The Palestinian military-political group Hamas, which the U.S. government deems a terrorist organization, may be using the Coinbase cryptocurrency exchange for fundraising.
Earlier this week, the Israeli blockchain analytics firm Whitestream identified several bitcoin wallet addresses referred to on official Hamas digital media channels in public requests for donations. One such appeal for bitcoin donations to support “the resistance” was issued on January 31, via a Telegram channel run by Abu Obeida, a spokesman for Hamas’ military wing.
As the Israeli newspaper Globes reported, those wallets included a Coinbase account.
Although Coinbase declined to comment on the address in question, Whitestream told CoinDesk that the account continued to receive transactions even 48 hours after it was identified and reported in the media.
“Based on shared inputs, we can tell that Hamas blockchain transactions were signed by addresses that are operating on Coinbase company wallets,” Itsik Levy, the firm’s founder and CEO, told CoinDesk.
Adding this account’s sum to two other bitcoin addresses Whitestream also identified as recipients of the Hamas fundraising campaign, the Islamic organization appears to have garnered less than $4,000 in bitcoin.
“[Hamas] is struggling with getting funds from the Israeli government and Qatar,” Levy continued. “We’ve heard of other Islamic extremist organizations doing the same thing over the past few years…now Hamas tries the same thing.”
“It’s still an active campaign,” he added. “It just started.”
Even if this is a case of terrorist financing solicited by the Hamas military wing, the Izz ad-Din al-Qassam Brigades, Coinbase is hardly the sole company involved with this week’s activity.
Whitestream also reportedly identified this Hamas-operated Coinbase account potentially sending bitcoin to a Binance account and a CoinPayments account, the latter of which is a wallet provider legally incorporated in the Cayman Islands. Binance and CoinPayments did not immediately reply to requests for comment on these transactions.
Several studies – including a 2018 report by the Foundation for Defense of Democracies’ Center on Sanctions and Illicit Finance – have asserted cryptocurrency usage among jihadists is still an extremely “fringe” activity.
Whitestream co-founder Itsik Levy told Globes “only 2 percent” of the bitcoin transactions his firm analyzed were connected to “terrorist or criminal activity.”
Furthermore, compared to a CoinDesk report from 2018, even the monthly volume of a single bitcoin dealer serving dozens of Gaza-based retail investors would dwarf the sum collected so far in these Hamas-affiliated accounts.
The Hamas spokesperson has not posted in the Telegram group since the last request for bitcoin donations on February 2, CoinDesk found. On that same day, this bitcoin address was tweeted by the Brigades’ global outreach account.

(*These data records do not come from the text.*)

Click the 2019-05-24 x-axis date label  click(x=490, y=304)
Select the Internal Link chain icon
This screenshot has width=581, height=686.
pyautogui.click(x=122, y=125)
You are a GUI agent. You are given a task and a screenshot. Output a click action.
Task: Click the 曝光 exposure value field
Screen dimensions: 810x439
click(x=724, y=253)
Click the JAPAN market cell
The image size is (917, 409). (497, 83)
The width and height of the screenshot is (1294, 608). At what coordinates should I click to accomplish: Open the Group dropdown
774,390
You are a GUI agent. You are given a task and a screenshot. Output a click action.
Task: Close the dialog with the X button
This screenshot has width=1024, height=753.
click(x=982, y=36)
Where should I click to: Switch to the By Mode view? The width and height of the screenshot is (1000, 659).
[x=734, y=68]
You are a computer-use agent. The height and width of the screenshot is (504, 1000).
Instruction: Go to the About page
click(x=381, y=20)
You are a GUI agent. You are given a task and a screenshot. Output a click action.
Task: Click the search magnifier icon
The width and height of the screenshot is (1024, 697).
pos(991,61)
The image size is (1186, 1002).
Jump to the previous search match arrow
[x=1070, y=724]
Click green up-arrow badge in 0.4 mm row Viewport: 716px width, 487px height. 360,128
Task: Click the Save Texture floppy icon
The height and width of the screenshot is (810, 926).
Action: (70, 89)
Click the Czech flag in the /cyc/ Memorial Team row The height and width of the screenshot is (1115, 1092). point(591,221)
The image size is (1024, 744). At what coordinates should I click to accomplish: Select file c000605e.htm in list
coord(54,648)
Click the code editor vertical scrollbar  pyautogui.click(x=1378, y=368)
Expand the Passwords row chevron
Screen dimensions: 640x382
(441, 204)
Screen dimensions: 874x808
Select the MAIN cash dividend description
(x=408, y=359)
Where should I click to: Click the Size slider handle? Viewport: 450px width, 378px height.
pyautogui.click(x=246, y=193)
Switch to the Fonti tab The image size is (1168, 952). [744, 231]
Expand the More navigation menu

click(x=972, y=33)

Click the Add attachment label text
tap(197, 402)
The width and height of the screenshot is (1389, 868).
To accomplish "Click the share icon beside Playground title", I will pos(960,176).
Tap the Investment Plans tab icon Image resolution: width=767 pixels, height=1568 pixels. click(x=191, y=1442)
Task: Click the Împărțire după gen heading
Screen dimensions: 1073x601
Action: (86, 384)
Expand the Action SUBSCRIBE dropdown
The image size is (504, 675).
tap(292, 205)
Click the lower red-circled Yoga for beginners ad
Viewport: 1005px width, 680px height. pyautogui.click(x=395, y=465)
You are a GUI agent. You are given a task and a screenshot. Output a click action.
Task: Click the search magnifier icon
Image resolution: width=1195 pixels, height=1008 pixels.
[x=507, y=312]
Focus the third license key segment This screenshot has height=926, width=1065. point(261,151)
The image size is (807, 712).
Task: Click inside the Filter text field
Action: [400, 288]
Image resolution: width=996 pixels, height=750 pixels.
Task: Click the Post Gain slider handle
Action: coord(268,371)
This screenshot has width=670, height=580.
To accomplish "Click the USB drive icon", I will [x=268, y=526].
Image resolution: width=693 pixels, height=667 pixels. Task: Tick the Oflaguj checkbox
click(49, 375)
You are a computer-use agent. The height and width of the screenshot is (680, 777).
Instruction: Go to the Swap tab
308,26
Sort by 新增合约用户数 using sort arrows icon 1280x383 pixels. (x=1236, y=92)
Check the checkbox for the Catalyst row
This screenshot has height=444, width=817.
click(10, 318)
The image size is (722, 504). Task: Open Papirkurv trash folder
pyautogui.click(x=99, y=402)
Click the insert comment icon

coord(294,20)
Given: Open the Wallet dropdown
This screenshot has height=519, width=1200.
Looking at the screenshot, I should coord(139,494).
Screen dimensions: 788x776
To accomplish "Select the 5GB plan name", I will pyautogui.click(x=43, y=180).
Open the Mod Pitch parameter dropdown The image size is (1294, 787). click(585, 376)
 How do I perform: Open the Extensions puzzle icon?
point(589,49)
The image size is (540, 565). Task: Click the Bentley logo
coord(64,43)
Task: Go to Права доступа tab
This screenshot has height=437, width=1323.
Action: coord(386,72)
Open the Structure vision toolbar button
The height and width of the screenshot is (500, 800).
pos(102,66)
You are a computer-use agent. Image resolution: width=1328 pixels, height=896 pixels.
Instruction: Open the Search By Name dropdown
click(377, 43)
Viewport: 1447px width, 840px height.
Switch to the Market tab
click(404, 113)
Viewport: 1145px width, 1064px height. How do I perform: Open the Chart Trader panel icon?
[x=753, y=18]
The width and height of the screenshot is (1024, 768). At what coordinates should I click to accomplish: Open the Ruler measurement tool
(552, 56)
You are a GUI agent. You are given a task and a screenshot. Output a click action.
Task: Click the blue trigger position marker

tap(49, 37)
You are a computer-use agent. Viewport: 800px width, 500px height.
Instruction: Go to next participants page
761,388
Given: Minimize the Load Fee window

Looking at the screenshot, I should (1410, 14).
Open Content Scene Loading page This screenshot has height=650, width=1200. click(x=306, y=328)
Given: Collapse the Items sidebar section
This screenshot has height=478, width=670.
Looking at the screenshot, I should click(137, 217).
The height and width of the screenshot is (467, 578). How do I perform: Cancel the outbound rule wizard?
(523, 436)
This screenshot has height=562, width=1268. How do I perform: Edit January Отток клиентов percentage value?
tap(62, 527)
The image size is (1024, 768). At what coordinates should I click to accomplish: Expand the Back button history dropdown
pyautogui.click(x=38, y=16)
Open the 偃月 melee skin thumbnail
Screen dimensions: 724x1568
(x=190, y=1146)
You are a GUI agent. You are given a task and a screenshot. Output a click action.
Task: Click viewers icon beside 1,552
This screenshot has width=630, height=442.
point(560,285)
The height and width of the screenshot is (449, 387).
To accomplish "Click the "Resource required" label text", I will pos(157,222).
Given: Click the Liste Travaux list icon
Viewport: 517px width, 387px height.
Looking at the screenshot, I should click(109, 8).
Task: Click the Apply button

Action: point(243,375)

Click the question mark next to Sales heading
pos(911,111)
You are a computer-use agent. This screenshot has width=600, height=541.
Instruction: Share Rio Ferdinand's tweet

This may be inspired by the way the Islamic State’s Gaza wing, a fierce rival of Hamas, reportedly raised $8,000 worth of bitcoin donations by March 2018. However, there appears to be confusion among these supporters about the transparent nature of blockchain data.
On January 30, Palestinian journalist Hussam Al-Dajany said during an interview on Hamas-owned Al-Aqsa TV that: “People who donate using this currency cannot be identified by any security agency.”